▸ SUPPLIED MATERIAL:
_ _ _ _
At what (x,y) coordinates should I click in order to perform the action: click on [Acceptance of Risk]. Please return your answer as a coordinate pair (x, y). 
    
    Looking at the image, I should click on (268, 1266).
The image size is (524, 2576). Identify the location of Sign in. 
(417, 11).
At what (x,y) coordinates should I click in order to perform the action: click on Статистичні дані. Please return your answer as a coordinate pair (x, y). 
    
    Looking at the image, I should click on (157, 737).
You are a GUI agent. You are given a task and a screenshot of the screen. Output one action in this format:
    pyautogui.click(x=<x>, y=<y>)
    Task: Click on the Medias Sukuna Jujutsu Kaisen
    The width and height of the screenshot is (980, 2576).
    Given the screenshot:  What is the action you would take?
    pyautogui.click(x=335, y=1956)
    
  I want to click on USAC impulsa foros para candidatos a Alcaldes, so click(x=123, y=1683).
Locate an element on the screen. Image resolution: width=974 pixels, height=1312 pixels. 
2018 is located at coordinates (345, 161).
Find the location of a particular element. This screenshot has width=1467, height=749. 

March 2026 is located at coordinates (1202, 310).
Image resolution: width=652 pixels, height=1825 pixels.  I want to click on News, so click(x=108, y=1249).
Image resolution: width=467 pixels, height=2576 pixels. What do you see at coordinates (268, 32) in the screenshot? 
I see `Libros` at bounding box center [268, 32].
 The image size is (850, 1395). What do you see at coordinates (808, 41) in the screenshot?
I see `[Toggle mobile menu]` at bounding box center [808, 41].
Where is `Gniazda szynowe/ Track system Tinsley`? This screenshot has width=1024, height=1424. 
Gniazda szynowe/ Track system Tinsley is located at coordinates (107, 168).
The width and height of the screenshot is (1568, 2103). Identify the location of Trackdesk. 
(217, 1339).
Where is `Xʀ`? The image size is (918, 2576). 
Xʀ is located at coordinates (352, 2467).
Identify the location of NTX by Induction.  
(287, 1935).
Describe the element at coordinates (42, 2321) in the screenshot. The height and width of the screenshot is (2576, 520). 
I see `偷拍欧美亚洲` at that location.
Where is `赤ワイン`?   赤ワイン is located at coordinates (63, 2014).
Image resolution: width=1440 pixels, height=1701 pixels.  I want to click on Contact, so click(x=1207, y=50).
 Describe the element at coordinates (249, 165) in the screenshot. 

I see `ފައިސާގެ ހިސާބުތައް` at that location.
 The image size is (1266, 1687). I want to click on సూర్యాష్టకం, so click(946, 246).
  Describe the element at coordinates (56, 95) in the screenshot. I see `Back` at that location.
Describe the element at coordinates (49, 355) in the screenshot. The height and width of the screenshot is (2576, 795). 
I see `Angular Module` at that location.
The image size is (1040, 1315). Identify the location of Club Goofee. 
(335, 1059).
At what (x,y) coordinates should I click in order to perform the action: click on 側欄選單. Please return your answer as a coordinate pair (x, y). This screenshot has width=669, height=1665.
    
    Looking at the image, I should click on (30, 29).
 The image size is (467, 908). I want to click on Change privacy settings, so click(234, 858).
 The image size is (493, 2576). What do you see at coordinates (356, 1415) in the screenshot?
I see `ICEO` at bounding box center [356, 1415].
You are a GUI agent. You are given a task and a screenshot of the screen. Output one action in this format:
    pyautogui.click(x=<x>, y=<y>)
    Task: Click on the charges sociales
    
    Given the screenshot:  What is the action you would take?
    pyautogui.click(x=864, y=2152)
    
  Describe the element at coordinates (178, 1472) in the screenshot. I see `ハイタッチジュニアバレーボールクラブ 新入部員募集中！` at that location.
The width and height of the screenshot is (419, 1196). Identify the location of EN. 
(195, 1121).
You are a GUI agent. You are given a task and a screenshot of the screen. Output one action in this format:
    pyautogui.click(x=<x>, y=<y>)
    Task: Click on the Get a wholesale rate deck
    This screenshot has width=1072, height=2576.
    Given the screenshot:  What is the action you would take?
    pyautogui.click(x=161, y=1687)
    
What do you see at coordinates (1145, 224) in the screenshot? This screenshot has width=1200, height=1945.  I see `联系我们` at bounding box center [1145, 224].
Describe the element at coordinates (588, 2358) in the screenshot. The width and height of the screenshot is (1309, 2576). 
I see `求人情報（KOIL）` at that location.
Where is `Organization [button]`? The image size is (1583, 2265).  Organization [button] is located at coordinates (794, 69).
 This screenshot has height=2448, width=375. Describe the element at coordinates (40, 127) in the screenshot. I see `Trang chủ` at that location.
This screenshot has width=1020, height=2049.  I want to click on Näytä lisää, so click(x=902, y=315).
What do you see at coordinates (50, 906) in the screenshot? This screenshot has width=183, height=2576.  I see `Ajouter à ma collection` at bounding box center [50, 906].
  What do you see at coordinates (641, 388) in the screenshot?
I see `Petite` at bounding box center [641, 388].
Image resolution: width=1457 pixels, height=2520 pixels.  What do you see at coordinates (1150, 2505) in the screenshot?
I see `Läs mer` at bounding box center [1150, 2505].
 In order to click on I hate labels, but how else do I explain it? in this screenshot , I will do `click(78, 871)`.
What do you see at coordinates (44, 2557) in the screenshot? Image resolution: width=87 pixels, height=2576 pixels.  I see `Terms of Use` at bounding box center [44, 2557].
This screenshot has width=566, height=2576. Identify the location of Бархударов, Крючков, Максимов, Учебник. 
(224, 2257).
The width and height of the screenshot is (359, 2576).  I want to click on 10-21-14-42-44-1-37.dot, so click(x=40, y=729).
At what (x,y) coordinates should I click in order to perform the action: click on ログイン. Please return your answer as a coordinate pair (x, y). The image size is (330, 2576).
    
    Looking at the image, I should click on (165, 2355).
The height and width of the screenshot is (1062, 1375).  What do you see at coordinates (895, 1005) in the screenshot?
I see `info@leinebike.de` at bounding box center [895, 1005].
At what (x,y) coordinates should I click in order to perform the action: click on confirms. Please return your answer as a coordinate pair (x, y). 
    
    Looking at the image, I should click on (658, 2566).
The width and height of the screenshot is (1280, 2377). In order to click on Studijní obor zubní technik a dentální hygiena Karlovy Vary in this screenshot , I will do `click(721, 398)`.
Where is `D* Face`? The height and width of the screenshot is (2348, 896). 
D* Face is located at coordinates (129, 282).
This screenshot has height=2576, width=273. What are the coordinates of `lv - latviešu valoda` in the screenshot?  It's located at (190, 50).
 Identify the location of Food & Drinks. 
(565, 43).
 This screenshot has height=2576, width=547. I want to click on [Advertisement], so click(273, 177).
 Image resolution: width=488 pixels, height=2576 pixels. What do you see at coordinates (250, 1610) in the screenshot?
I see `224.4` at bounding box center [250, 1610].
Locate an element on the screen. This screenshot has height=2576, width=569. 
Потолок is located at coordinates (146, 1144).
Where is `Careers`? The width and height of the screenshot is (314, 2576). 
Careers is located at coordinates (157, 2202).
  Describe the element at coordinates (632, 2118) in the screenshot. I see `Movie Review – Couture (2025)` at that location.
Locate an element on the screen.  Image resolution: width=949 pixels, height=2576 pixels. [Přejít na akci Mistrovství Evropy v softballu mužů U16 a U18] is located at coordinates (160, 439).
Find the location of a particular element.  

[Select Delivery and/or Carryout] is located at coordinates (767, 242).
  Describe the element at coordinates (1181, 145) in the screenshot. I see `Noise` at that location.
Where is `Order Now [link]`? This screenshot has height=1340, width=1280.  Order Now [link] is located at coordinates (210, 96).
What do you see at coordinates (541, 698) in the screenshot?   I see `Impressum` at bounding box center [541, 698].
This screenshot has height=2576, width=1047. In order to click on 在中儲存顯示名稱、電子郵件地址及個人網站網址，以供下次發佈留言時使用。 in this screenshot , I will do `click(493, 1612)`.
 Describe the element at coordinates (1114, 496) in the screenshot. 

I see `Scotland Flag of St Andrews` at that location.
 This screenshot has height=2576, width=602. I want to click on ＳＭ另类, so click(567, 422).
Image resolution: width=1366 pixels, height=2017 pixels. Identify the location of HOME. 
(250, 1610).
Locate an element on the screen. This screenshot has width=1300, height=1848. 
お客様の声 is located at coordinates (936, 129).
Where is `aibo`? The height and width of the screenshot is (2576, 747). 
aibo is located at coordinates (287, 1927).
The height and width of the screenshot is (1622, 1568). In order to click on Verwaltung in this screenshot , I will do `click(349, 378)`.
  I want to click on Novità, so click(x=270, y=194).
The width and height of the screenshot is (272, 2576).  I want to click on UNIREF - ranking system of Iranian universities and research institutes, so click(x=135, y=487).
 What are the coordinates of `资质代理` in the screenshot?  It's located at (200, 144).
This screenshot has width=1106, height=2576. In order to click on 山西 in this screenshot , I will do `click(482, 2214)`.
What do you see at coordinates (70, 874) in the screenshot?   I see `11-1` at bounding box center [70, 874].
_ _ _ _
▸ AIM:
Can you give again, unchanged, every row from the very first one through the row holding "I want to click on USAC", with both of those rows included?

▸ RESPONSE:
At what (x,y) coordinates should I click in order to perform the action: click on [Acceptance of Risk]. Please return your answer as a coordinate pair (x, y). 
    
    Looking at the image, I should click on (268, 1266).
The image size is (524, 2576). Identify the location of Sign in. 
(417, 11).
At what (x,y) coordinates should I click in order to perform the action: click on Статистичні дані. Please return your answer as a coordinate pair (x, y). 
    
    Looking at the image, I should click on (157, 737).
You are a GUI agent. You are given a task and a screenshot of the screen. Output one action in this format:
    pyautogui.click(x=<x>, y=<y>)
    Task: Click on the Medias Sukuna Jujutsu Kaisen
    The width and height of the screenshot is (980, 2576).
    Given the screenshot:  What is the action you would take?
    pyautogui.click(x=335, y=1956)
    
  I want to click on USAC impulsa foros para candidatos a Alcaldes, so click(x=123, y=1683).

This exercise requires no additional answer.